Excerpt below:

Error 4 — Question 100594: RC Inference (Easy)

Ethan chose C. Correct answer: D.

The supporting lines for this question are 47-51, which state that retaining less-tenured executives while letting more-tenured ones leave — the UEP approach — actually lowers the probability of acquisition success. D captures this directly.

Ethan chose C: "Whether adaptability is a useful trait for an executive who is managing an acquisition process." The passage does mention adaptability in the context of the UEP position, but it doesn't affirm the inference that C requires. This is a classic RC Inference error — selecting an answer that touches on a passage topic without being actually supported by the text.

What to focus on when revisiting: On Inference and Detail questions, don't answer from a general sense of what the passage was about. Go back to the specific lines. The RAG indicates the answer lives in lines 47-51 — if Ethan had returned there rather than reasoning from memory, D would have been clearly supported and C would have been eliminable.

End of Excerpt.

What the exercise asks
Continue the review of Ethan's test errors, starting right after its last sentence.

Information provided below:

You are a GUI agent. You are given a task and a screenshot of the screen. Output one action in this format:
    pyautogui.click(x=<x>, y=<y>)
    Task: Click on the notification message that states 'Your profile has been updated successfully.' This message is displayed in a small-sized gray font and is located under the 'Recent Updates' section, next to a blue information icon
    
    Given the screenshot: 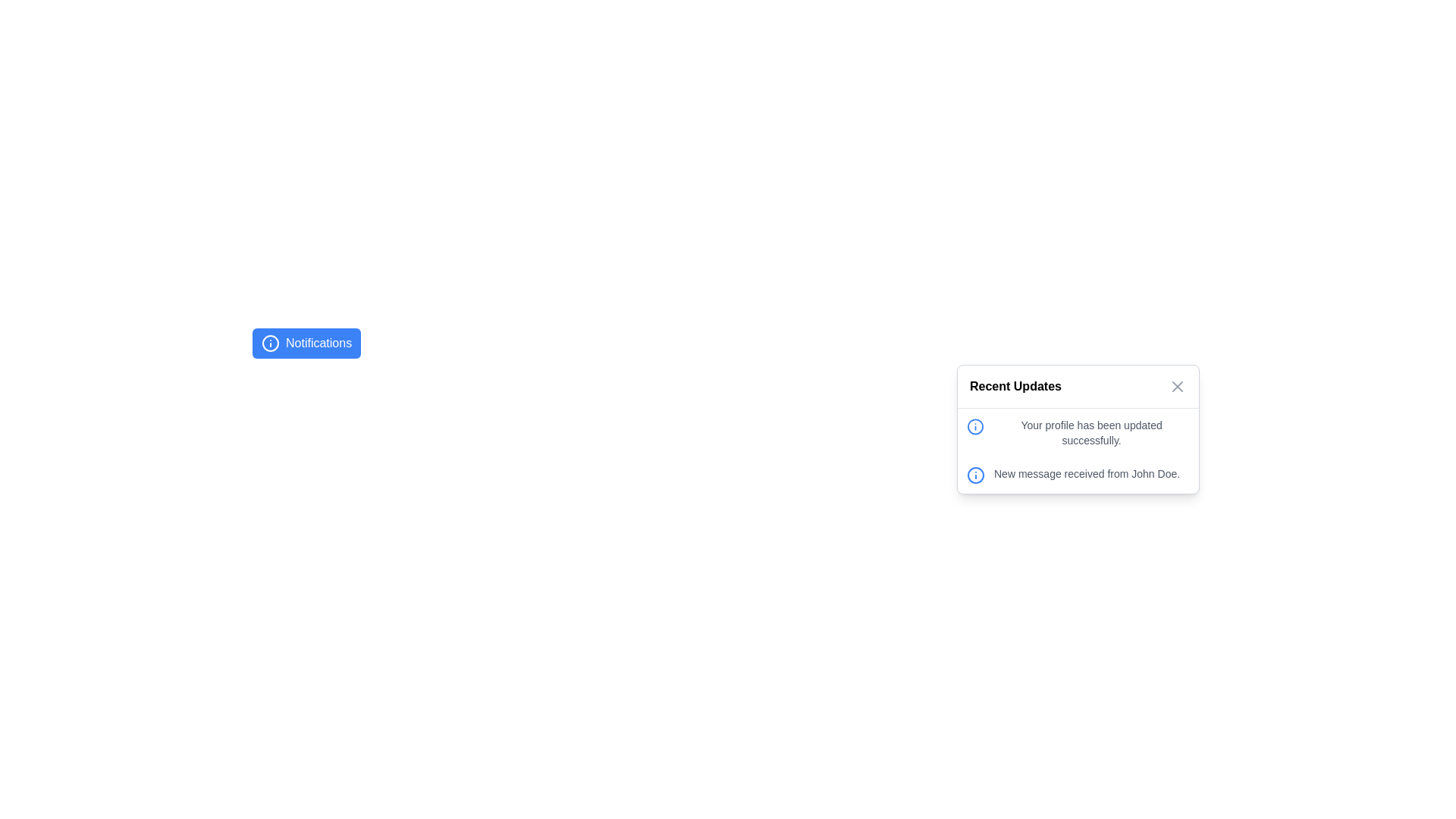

End of Information provided.

Response
Error 5 — Question 100304: RC Inference (Easy)

Ethan chose E. Correct answer: B.

This is a perspective question — it asks what can be inferred from the position of scholars who claim Garvey "created the consciousness" among African Americans. B is correct because if those scholars are right that Garvey created those attitudes, then the attitudes weren't already present — Garvey had to cultivate them. The RAG is explicit: "this question asks us to operate from the scholars' perspective."

Ethan chose E, which reflects the author's own rebuttal to those scholars rather than the scholars' position itself. This is a perspective-confusion error — a specific and recurring RC trap where the student correctly understands the passage but answers from the wrong viewpoint.

What to focus on when revisiting: When RC questions ask what can be inferred from a specific group's position or argument, be careful about whose perspective the question is anchored in. Before looking at answer choices, identify clearly: am I answering from the author's view, a cited scholar's view, or a critic's view? Getting that right first eliminates most wrong answers immediately.

Consolidated Key Takeaways

  1. The decisive miss is a time management issue. Question 100839 consuming 6:27 created a cascade: 100236 was left blank, costing Ethan the one point he needed to pass Test 1. Nothing in his skill profile suggests 100236 would have been a problem under normal conditions. The priority before the retake is learning to cut losses on questions that aren't resolving rather than grinding through them.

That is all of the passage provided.